Played through for suckers by golf’s elite
Mush for brains. That’s the most charitable way to characterize a state government effort “to step up” with your money to assist the wealthy barons of professional golf.
You’ll recall that this month, and with much gushing and gee-whizzzzzing in the media, the United States Golf Association (USGA) said it would bring nine – Count ‘em, nine, gee-whiz and golly-jeeper-wompers! – golf opens for men and women to the Oakmont Country Club in suburban Pittsburgh and the Merion Golf Club near Philadelphia over the next three decades.
Mere days after the announcement, an apparent quid pro quo – that’s nod-nod, wink-winkin’ in regular parlance — was revealed: In return for tournaments, “The State,” with taxpayer dollars, will offer some kind of direct or in-kind financial assistance to the effort.
And then the rationalizations began.
To PennLive.com, state Senate President Pro Tempore Jake Corman, a Centre County Republican, characterized the financial agreement as “more of a handshake right now.”
“There’s no commitment of dollars or contracts, or anything like that,” Corman said. “But, now that the USGA has agreed and has committed to putting on all these types of events here in Pennsylvania … we as a commonwealth have said, ‘Look, we want to step up and be part of this,’ because obviously there’s (a) tremendous amount of economic activity that comes when you bring hundreds of thousands of people to one site.”
Which begs a few questions:
If these events are such grand economic generators, why is financial assistance needed?
If these events are the be-all and end-all for economic activity, would not “The State” reap more dollar rewards by not offering subsidies?

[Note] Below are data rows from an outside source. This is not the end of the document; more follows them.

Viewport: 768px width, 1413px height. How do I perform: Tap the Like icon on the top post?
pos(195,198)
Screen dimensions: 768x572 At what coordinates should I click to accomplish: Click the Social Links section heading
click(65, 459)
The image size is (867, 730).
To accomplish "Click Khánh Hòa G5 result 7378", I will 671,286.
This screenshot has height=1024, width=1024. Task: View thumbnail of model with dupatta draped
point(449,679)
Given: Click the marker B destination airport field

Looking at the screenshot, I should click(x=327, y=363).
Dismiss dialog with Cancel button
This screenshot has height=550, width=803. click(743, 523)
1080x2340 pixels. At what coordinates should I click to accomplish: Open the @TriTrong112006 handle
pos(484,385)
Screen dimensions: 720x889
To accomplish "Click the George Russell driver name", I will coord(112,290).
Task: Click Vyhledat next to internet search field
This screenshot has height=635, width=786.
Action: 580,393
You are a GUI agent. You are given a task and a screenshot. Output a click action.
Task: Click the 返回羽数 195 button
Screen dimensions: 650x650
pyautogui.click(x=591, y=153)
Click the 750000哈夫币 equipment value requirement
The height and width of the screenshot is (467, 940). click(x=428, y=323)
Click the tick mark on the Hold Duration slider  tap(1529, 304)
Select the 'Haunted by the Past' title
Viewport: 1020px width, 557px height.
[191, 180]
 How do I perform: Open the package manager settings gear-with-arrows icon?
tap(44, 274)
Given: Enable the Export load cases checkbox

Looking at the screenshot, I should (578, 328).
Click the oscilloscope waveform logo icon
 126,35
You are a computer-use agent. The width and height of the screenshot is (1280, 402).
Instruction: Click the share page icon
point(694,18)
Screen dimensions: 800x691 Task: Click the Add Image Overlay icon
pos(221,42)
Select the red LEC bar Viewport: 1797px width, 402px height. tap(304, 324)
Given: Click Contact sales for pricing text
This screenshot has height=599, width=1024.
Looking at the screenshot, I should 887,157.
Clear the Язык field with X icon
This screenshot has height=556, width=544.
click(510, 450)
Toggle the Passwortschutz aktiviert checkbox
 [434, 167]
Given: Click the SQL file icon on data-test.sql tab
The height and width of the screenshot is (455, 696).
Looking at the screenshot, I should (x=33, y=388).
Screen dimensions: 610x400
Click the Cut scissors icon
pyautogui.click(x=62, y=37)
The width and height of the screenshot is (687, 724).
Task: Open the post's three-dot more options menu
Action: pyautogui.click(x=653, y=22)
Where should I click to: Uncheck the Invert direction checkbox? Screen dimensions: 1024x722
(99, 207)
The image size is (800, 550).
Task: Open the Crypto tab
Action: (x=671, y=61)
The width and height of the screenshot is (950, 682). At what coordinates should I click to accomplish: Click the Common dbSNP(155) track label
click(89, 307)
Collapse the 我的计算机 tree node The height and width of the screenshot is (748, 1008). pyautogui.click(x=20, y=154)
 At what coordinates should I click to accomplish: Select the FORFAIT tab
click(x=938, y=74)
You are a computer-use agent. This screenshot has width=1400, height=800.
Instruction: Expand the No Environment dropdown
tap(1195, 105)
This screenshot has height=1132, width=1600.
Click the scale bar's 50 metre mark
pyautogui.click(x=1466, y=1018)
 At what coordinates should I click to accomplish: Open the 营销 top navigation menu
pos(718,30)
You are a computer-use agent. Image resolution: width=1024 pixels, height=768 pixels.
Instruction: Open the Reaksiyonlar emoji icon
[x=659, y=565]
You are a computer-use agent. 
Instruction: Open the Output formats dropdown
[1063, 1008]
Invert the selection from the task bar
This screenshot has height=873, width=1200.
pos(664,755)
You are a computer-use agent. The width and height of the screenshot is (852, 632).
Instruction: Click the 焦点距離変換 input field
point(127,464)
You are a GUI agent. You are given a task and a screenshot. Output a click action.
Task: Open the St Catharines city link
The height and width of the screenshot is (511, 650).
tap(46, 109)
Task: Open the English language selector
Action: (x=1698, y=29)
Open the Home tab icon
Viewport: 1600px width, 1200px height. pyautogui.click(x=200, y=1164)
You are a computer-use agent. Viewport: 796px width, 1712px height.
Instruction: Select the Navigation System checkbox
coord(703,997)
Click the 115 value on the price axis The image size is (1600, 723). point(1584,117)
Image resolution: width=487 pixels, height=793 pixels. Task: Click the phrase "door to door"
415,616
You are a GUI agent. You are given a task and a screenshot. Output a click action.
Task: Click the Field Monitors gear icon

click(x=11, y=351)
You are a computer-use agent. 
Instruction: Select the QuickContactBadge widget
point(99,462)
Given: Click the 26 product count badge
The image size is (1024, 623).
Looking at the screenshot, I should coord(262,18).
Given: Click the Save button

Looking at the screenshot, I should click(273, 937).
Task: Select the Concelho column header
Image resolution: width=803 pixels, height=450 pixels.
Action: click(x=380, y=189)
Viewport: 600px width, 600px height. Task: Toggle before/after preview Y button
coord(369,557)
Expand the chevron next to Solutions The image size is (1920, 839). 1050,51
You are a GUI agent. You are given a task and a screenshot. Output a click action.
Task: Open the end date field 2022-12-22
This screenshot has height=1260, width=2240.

That is, ATR – TPS = MMFTC. Oh, not familiar with that theory? That’s Ancillary Tax Receipts minus Taxpayer Subsidies equals More Money for Taxpayer Coffers.
But the most important question here is this:
What is the propriety of subsidizing a private group playing at a private country club — one that charges hundreds of dollars to attend — that annually – and in association with the Professional Golfers Association (PGA) — through television broadcast revenue and sponsorships, channels millions of dollars to professional athletes?
There is no propriety in such a thing.
PennLive reports that John Bodenhamer, the USGA’s senior managing director for championships, says one of its requests could be for money to build a new pedestrian bridge over the Pennsylvania Turnpike at Oakmont.
After all, the course is split by the highway with 11 holes on one side and seven on the other.
But that’s not taxpayers’ responsibility. If the USGA wants a new bridge, it and Oakmont should be responsible. Solely. And it’s not as if that’s without precedent.
Oakmont first was bisected by a railroad line. A bridge was built, privately. Then came the Pennsylvania Turnpike, following the same railroad right of way. When an original pedestrian bridge was deemed insufficient, a country club member ponied up the half-million dollars to build a new bridge.
The USGA also says it and Oakmont might seek public subsidies to build permanent foundations for the temporary spectator grandstands that are erected during major tournaments.
But, again, that’s not a taxpayer responsibility; it’s a capital cost that Oakmont and the USGA alone should bear.
Any such appropriations would have to be approved by the state Legislature. But, at this point, that appears to be a mere formality. And taxpayers will be played through for suckers once again.